The Benefits of Business Analytics
Business analytics can be a valuable resource when approaching an important strategic decision.
When ride-hailing company Uber upgraded its Customer Obsession Ticket Assistant (COTA) in early 2018—a tool that uses machine learning and natural language processing to help agents improve speed and accuracy when responding to support tickets—it used prescriptive analytics to examine whether the product’s new iteration would be more effective than its initial version.
Through A/B testing—a method of comparing the outcomes of two different choices—the company determined that the updated product led to faster service, more accurate resolution recommendations, and higher customer satisfaction scores. These insights not only streamlined Uber’s ticket resolution process, but saved the company millions of dollars.

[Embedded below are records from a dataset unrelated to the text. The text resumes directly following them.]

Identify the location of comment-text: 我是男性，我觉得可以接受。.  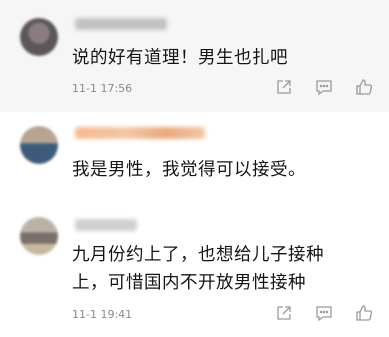
(189, 170).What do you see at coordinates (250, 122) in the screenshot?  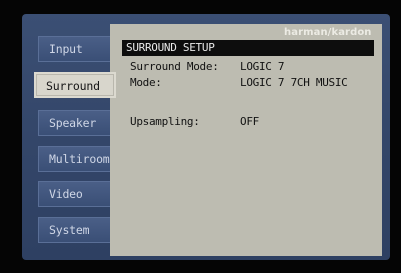 I see `setting-value: OFF` at bounding box center [250, 122].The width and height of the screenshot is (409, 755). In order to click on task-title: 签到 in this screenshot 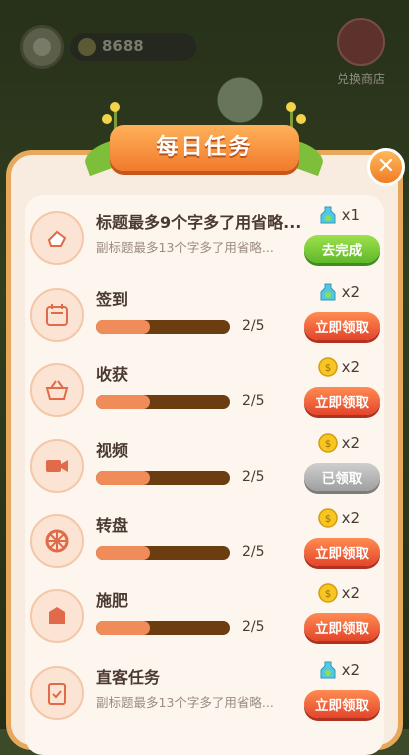, I will do `click(112, 300)`.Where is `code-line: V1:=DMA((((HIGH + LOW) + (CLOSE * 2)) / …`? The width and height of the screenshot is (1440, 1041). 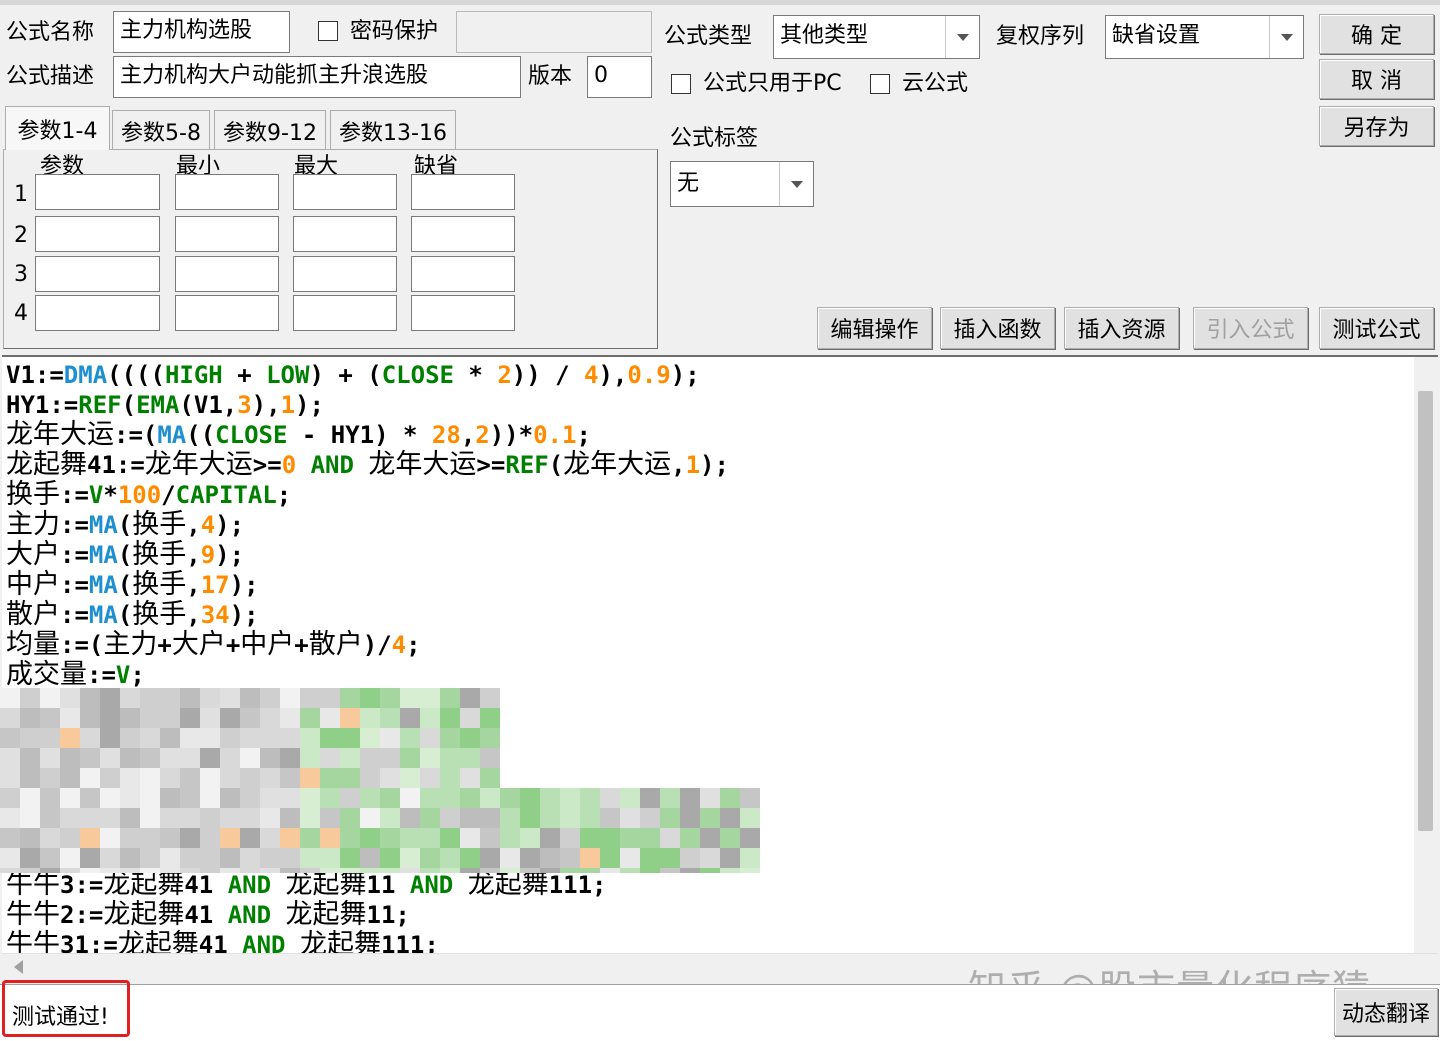 code-line: V1:=DMA((((HIGH + LOW) + (CLOSE * 2)) / … is located at coordinates (368, 375).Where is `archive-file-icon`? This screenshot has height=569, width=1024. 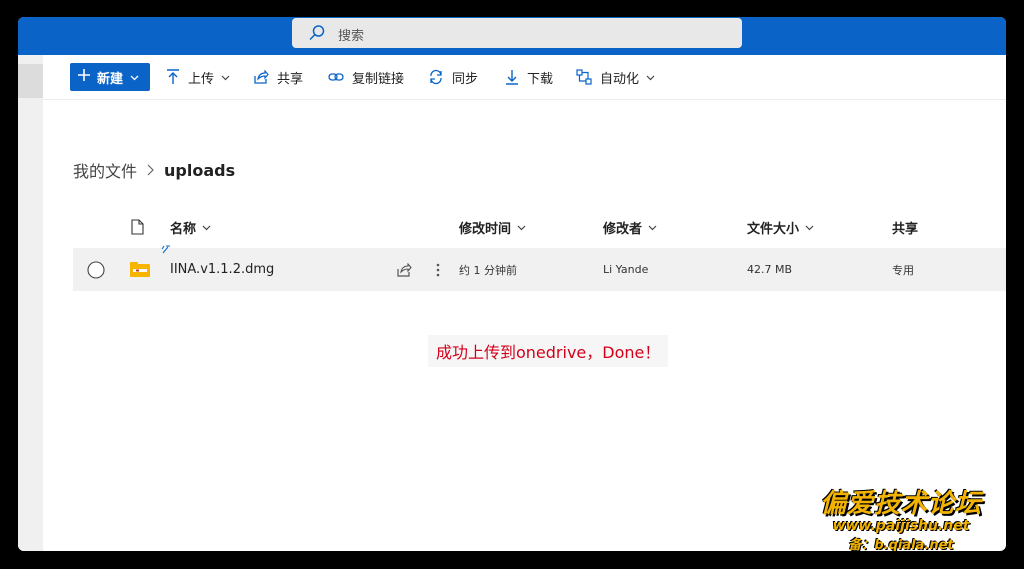 archive-file-icon is located at coordinates (140, 270).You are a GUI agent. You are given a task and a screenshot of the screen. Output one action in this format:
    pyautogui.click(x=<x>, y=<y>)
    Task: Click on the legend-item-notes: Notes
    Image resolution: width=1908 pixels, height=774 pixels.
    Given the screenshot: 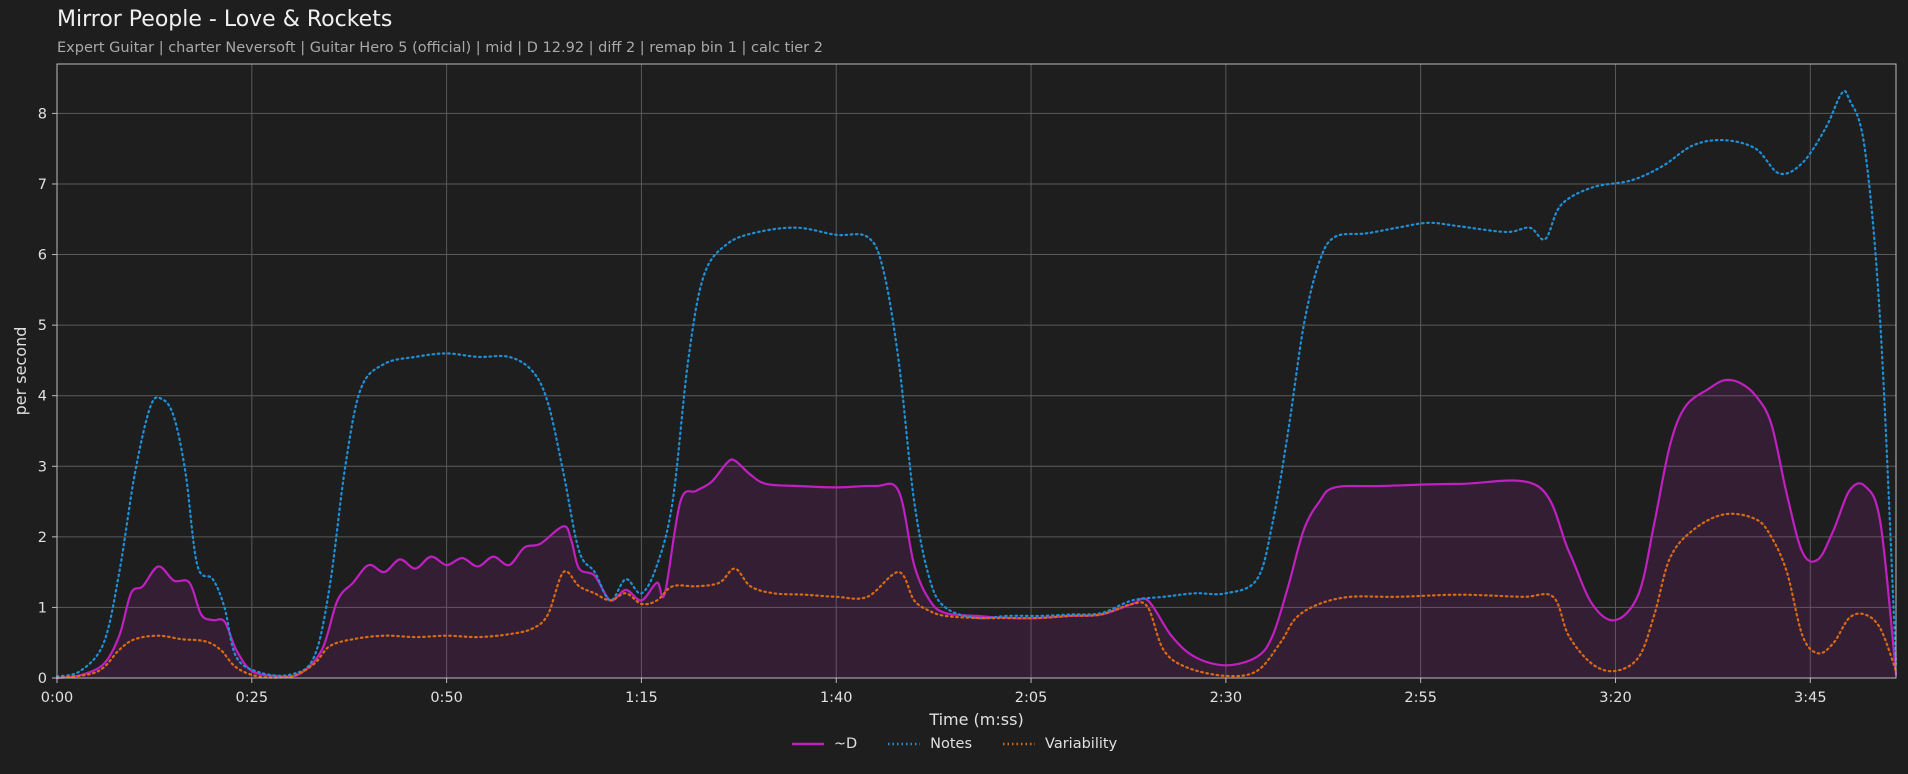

Companies that embrace data and analytics initiatives can experience significant financial returns.
Research by McKinsey shows organizations that invest in big data yield a six percent average increase in profits, which jumps to nine percent for investments spanning five years.
Echoing this trend, a recent study by BARC found that businesses able to quantify their gains from analyzing data report an average eight percent increase in revenues and a 10 percent reduction in costs.
These findings illustrate the clear financial payoff that can come from a robust business analysis strategy—one that many firms can stand to benefit from as the big data and analytics market grows.
Related: 5 Business Analytics Skills for Professionals
Beyond financial gains, analytics can be used to fine-tune business processes and operations.
In a recent KPMG report on emerging trends in infrastructure, it was found that many firms now use predictive analytics to anticipate maintenance and operational issues before they become larger problems.
A mobile network operator surveyed noted that it leverages data to foresee outages seven days before they occur. Armed with this information, the firm can prevent outages by more effectively timing maintenance, enabling it to not only save on operational costs, but ensure it keeps assets at optimal performance levels.